# JTextField Text löschen



## Zipp (10. Aug 2009)

Ich versuche die Eingabe des Benutzers mit einem DocumentListener zu kontrollieren. Falls ein bestimmter Fall eintrifft, soll der Text im entsprechenden JTextField gelöscht werden. 
Erst dachte ich, dass der DocumentListener nur auf die Eingabe des Benutzers reagiert, aber er reagiert auch, wenn das Programm den Text entfernt und natürlich wird der DocumentListener erneut aufgerufen.
Ich habe bisher keine Lösung gefunden, wie ich dieses Problem umgehen kann. 
Hat jemand eine Idee oder ist das ganz unmöglich und ich sollte mir was anderes überlegen?


----------



## SlaterB (10. Aug 2009)

allgemein kann sowas schon nerven,
http://www.java-forum.org/awt-swing-swt/84355-jtextfield-eventverarbeitung-so-richtig.html

in diesem Fall sehe ich aber weniger ein Problem,
wenn du den Text löschst, reagiert zwar der Listener wieder, aber doch hoffentlich auf eine andere Weise,
beim Löschen macht er vielleicht gar nix, oder was genau?


----------

- AUFGABEN
- A) Beantworte anhand des Textauszugs diese Fragen:
(i) Womit will Zipp die Eingabe des Benutzers kontrollieren?
(ii) Was soll geschehen, wenn ein bestimmter Fall eintrifft?
(iii) Was macht der Listener laut SlaterB beim Löschen vielleicht?
- B) Fasse den Textauszug in zwei Sätzen zusammen.

- DATENSATZINHALT
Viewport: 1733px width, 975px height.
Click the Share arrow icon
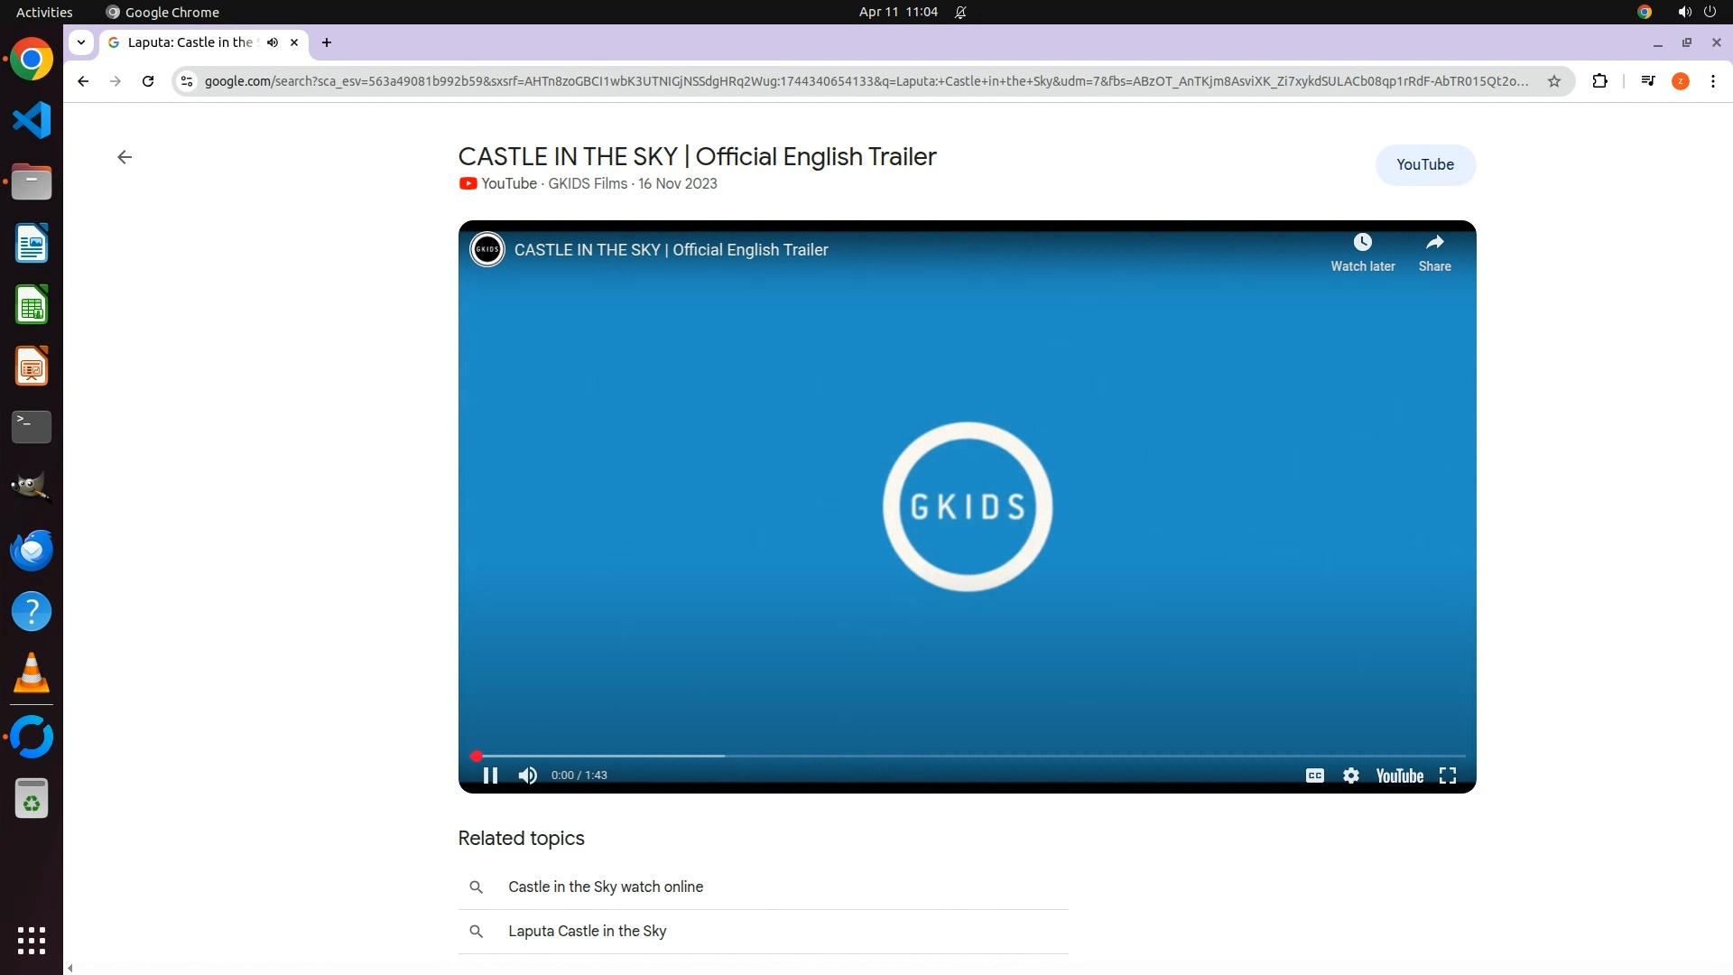tap(1434, 243)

- LÖSUNGEN
- A)
(i) Mit einem DocumentListener.
(ii) Der Text im entsprechenden JTextField soll gelöscht werden.
(iii) Vielleicht gar nichts.

- B) Zipp will die Eingabe des Benutzers mit einem DocumentListener kontrollieren und den Text im JTextField in einem bestimmten Fall löschen, doch der Listener reagiert auch, wenn das Programm den Text entfernt, und wird erneut aufgerufen. SlaterB meint, so etwas könne allgemein nerven, sieht hier aber weniger ein Problem, da der Listener beim Löschen hoffentlich auf andere Weise reagiert.